Prown pulled an iron tobacco box from one of the laden wooden shelves that abound in the house. Dating from the nineteenth century, it espoused proclamations on emancipation. On its face, a Black man on his knees reaches toward the heavens. Tobacco was still being harvested by slaves at the time, and the iron used for the box itself also forged shackles, making this box deeply controversial. Objects have power, and their lineage and story become ours if we care to learn what they represent, or what they hide.

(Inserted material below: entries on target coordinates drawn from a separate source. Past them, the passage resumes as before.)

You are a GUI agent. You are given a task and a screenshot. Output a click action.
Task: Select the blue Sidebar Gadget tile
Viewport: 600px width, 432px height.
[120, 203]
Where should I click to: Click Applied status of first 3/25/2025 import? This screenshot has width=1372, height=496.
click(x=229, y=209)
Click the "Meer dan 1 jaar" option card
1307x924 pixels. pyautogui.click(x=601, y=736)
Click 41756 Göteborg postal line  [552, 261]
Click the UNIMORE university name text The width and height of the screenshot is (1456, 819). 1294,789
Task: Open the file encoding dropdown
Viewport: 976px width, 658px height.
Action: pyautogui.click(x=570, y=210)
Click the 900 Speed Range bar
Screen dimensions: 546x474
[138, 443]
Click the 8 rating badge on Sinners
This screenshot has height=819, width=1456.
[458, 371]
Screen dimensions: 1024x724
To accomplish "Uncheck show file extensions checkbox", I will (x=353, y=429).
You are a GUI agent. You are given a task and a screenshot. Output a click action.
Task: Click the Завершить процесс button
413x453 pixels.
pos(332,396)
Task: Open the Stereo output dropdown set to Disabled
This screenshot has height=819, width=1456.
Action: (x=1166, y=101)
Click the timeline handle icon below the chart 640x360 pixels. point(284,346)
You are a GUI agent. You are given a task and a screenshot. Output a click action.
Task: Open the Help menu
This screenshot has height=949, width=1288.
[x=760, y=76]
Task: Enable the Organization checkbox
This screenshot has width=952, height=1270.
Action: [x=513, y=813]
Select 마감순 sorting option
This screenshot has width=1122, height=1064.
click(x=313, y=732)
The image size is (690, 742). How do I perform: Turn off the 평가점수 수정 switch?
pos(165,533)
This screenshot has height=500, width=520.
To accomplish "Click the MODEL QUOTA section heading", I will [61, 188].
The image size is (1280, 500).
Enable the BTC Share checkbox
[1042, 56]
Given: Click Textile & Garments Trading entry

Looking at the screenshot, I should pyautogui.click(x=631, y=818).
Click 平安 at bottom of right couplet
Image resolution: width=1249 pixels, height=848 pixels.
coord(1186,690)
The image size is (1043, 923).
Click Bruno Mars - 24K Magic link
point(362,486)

Chipstone also asks contemporary artists to reflect and create responses to the collection. A “Museum of Rooms,” built in the carriage house, gives viewers an immersive experience, including a living room right out of the 1970s. Created by Shana McCaw and Brent Budsberg, wood paneling, shag carpet and amber light met me as I entered. Prown put on a record, poured a drink and left me and my partner to experience this uncanny, nostalgic place.
What at first seemed to be a replica, over time revealed itself to house a juxtaposition of historical objects from the collection as well. A small, rough-hewn ceramic owl tucked into a niche melds perfectly with the groovy room, but is in fact an English Staffordshire work from the late-eighteenth century. It is an object out of time, reappearing in another age. The fact that this little owl feels like it is from the 1970s begs viewers to ask why. What is the difference in the maker’s intent as opposed to the viewer’s interpretation? How does context affect how we see historical objects?
These types of questions and many more challenge viewers. Another McCaw-Budsberg collaboration offers a room that someone appears to have just left. Apothecary bottles, powders, and crushed and dried plants litter tables, chairs, rugs and the floor. It appears someone has collected this ephemera from the outdoors to create… What? For whom? We are left to conclude our own narrative from the magical objects and possibilities left behind by a mysteriously absent figure. The room is an invitation to speculate and to imagine.
There are no didactic materials or wall texts. The viewer discovers and provides as much information as the objects themselves. Architectural students from the University of Wisconsin-Milwaukee build their own rooms on the grounds as an assignment. Maker spaces are available for students to carve, forge and physically connect with the process of creation. The Foundation has developed to give viewers tools to understand a quintessential truth about history, that it is never linear, and that it belongs as much to the present, and to the personal, as it ever has the past.
Wandering the grounds and rooms of the large house and buildings, I was struck by how empty and quiet it all was. We were the only guests. The campus can’t be visited by large groups, as it sits in a ritzy, residential neighborhood. Buses are not allowed. I was struck by how perfectly the property echoes the isolation and distance that the pandemic has caused. Looking at the world from a quiet remove seems to be how we interact more often than not these days. I felt this place reflected our times in psychological as well as physical ways. Although sequestered, the Chipstone Foundation has created indelible marks on the study of art and how we experience it. (Rafael Francisco Salas)
The Chipstone Foundation is open by appointment only. Other ways to engage with Chipstone collections include its galleries at the Milwaukee Art Museum, videos and resources online and at the University of Wisconsin-Madison’s Library for the Decorative Arts and Material Culture.